Talking Wrong

By Patricia Smith

Illustrator: Michael Duffy

– illustration: MICHAEL DUFFY

An anxious immigrant at 64, my mother says she is learning English. After pulling Sears Best cinnamon stockings to a roll beneath her knees and sitting that Baptist ski slope of a hat on her head, she rides the rattling El train to a steel spire in downtown Chicago, pulls back her gulp as the glass elevator hurtles upward, and comes to sit at a gleaming oak table across from a pinstriped benevolent white angel who has dedicated two hours a week to straightening the black, twisted tongues of the afflicted. It is this woman’s job to scrape the moist infection of Aliceville, Alabama, from my mother’s throat.

“I want to talk right before I die,” Mama says, “Want to stop saying ain’t and I done been , like I don’t have no sense. I done lived too long to be stupid, acting like I just got off the boat.”

My mother has never been on a boat.

But 50 years ago, a million of her, clutching strapped cloth suitcases and peppery fried chicken in waxed bags, stepped off the buses at the Greyhound depot in Chicago, eagerly brushing the stubborn red dust from their shoes.

“We’re North now,” they said in their southern tongues, as if those three words were vessels big enough to hold all those dreams with bulging seams.

My mother’s northern dreams were simple, but huge. She thought it a modern miracle to live in a box stacked upon other boxes, a tenement apartment where every surface smelled of Lysol and effort, and plump roaches, cross-eyed with spray, dropped dizzily from the ceiling into our food, our beds. Mama’s huge dream required starch-stiff pinafores. Orlon sweaters with embroidered roses, and A-line skirts in the color of winter. There had to be a tavern on the corner with a jukebox where men begged forgiveness in gravel voices and a comfortable stool by the door where Mama could sit and look like a Christian who was just leaving.

She needed a job that didn’t involve soil or branches, in a factory where she could work in a straight line with other women, no talking allowed, their heads heavy and drooping with dreams. And within walking distance of wherever she lived, there had to be a Baptist Church where she could pull on the pure white gloves of service and wail to the rafters when she felt the hot, icy hand of the Holy Ghost pressing insistently at the small of her back. Yes, Jesus had to be there after all. He had blessed her journey so far, quickened her step, stroked her free of the Delta. She was his child, building herself anew here in the North where the burning of her hair was a ritual and she’d given up wearing pants because the Lord reckoned she should.

Her dreams for the most part realized, my mother now busies herself preparing for burial, stashing away money to pay for her own coffin, not wanting to bother me, as she says, “with that nonsense.” She sternly relates the story of the dutiful daughter who neglected details, so her dead mother’s body was sent to church #1 while everyone waited to mourn in church #2, and if that happened, “Chile, I’d be so embarrassed,” No mother, I think, you would be so dead, but I don’t say that out loud, because Annie Pearl Smith is not a fan of humor.

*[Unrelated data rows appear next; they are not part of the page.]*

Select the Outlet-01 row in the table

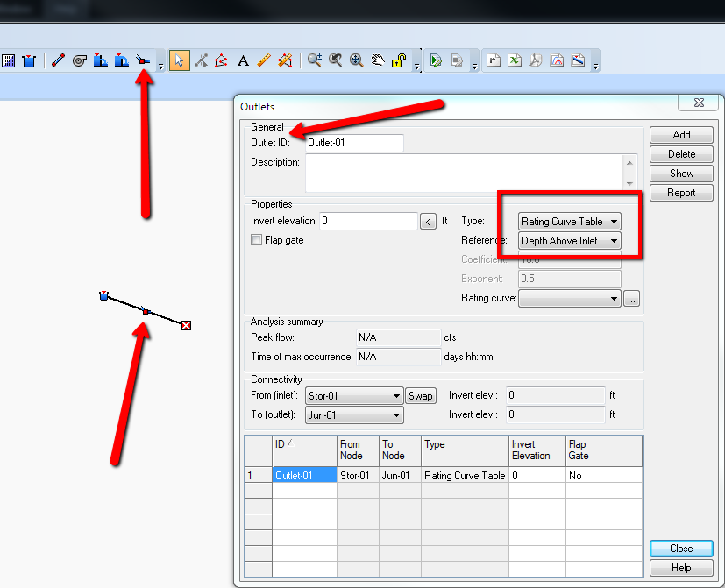(297, 474)
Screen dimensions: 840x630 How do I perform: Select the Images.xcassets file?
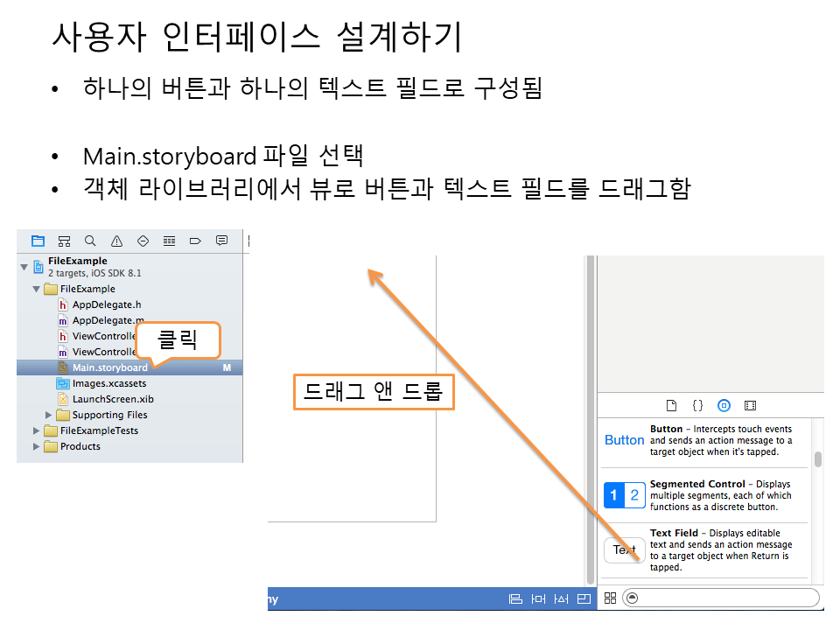[109, 383]
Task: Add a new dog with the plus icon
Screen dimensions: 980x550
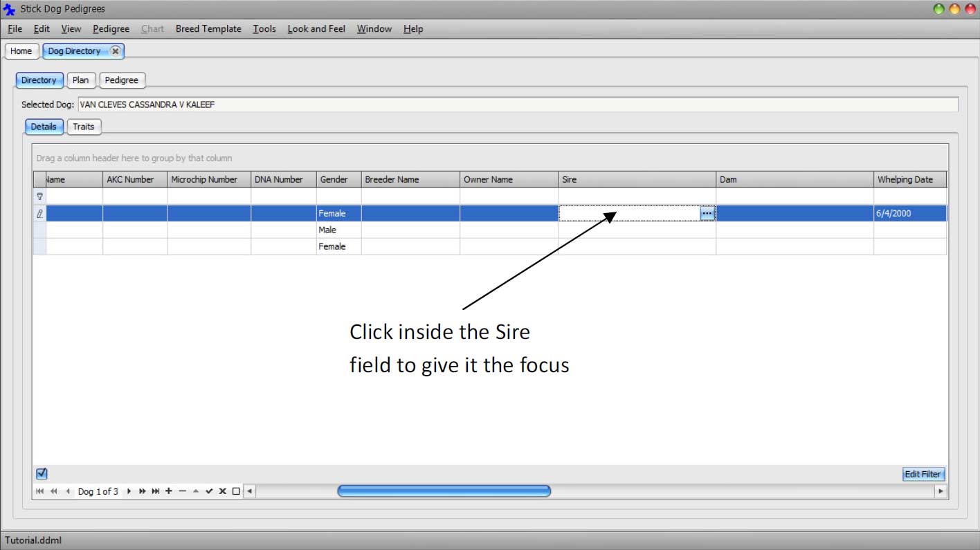Action: pyautogui.click(x=168, y=491)
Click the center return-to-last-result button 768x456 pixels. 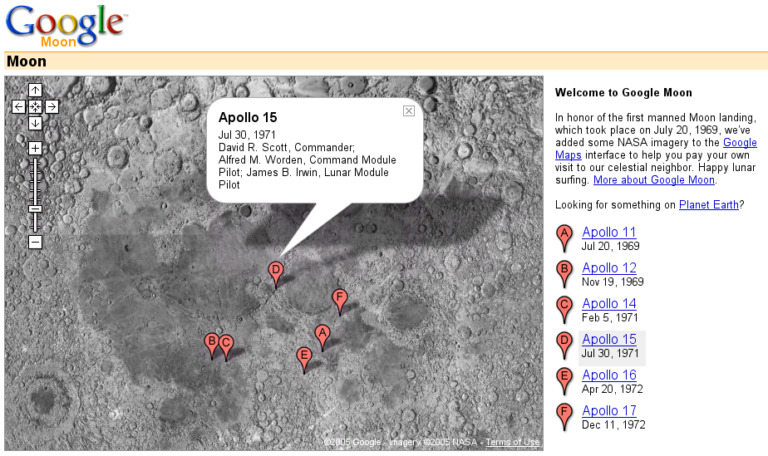(x=35, y=106)
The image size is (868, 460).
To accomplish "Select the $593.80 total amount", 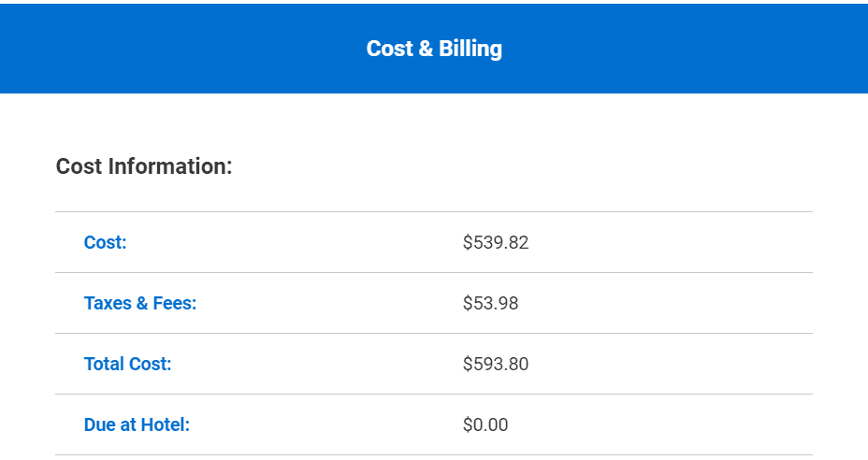I will point(496,364).
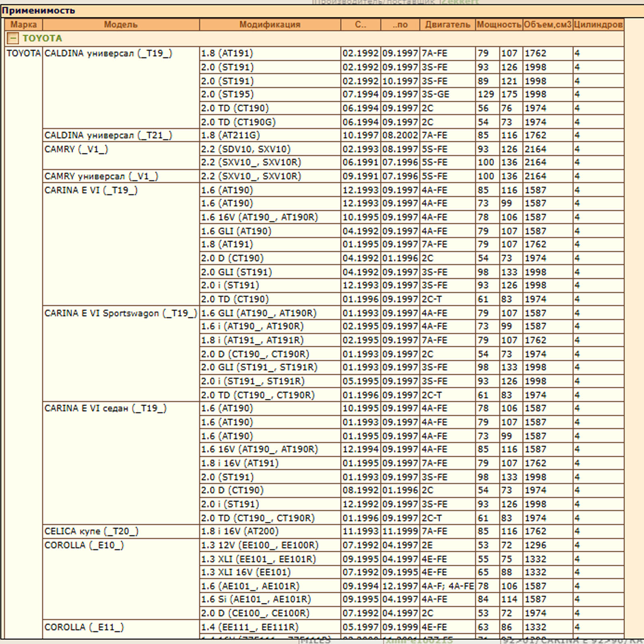Select 1.3 XLI 16V (EE101) modification

pos(246,572)
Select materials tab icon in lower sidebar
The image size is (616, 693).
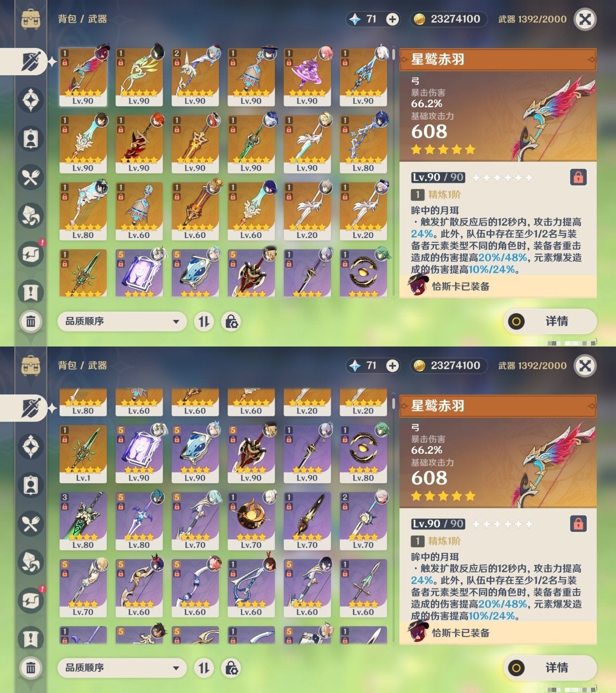(x=31, y=562)
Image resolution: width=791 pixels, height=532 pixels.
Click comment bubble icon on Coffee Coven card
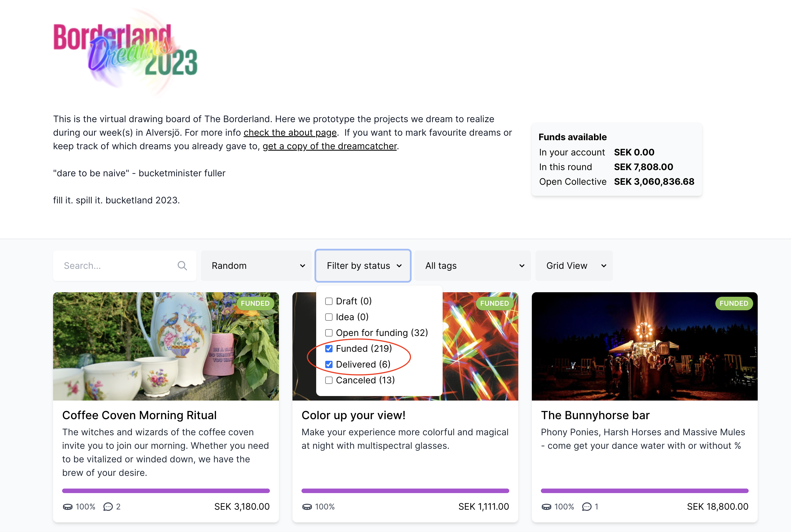tap(108, 507)
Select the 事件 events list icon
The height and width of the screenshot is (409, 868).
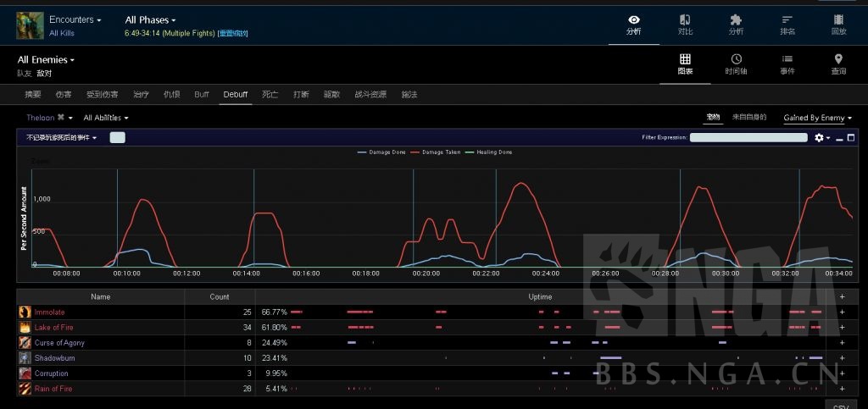pos(787,64)
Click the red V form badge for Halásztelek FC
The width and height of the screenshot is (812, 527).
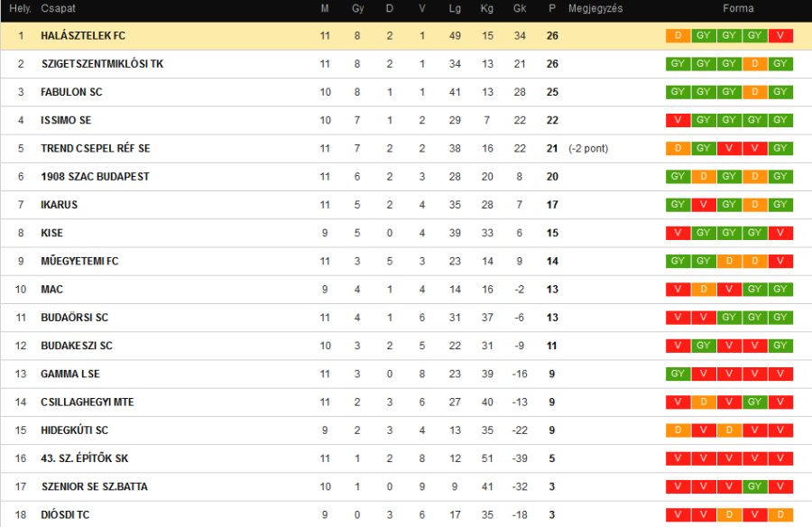pyautogui.click(x=781, y=36)
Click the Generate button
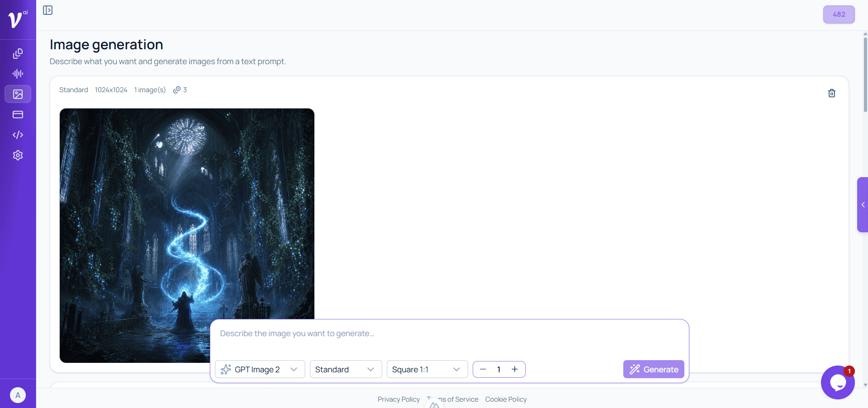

I know that she doesn’t believe that men ever landed on the moon — that the whole thing was staged in a desert in Arizona because “American folks are stupid that way and always will be.”

I know she had a hysterectomy and never told me.

I know that her motto was “Always be respectful of white folks.”

But I never knew that the way she spoke was ever a problem for anyone. Especially her.

My mother’s voice: It’s like cornbread, buttery and full of places for heat to hide. When she is angry, it curls into a fist and punches straight out. When she is scared, it gathers strength and turns practical, matter-of-fact. Like when she is calling her daughter to say, “They found your father this morning, someone shot him and he is very dead.”

She cannot sing, not a lick, not at all. When she tries, her voice cracks and collapses and loses all acquaintance with a key, and every Sunday morning in church, of course, my mother’s voice is the loudest, wild, and unleashed and creaking toward glory. I don’t think the Lord is allowed to cover His ears.

When my mama talks, the sound is flat and broad and wild with unexpected flowers, like fields in Alabama. Her rap is peppered with ain’t gots and don’t have nones and I done beens and she be’s and he be’s the way mine is when we are sweet color among coloreds and don’t have to worry about being graded. I see no shame in this.

But one of my mother’s leftover dreams is not to meet Sidney Poitier or travel to Jamaica, it’s to wash history from her throat, to talk like a woman who got some sense and future, to talk English instead of talking wrong.

Talking wrong.

I pick up the phone these days and my mother is on the other end, precisely using her new mouth. I always counted on her to rip a hole in my carefully crafted cocoon, to talk to me one colored girl to another, to warm me up with double negatives. It hurts to hear the measured effort, which conjures a picture of the two of her on the Greyhound bus headed for the Windy City from Alabama — my southern mother in one seat, her sweet mouth sewn shut, and my northern mother in the other, dreaming of perfection and heading for hell.

Patricia Smith is a performance artist and slam poet. Published in Ms. Magazine December 2000/January 2001. Reprinted with permission.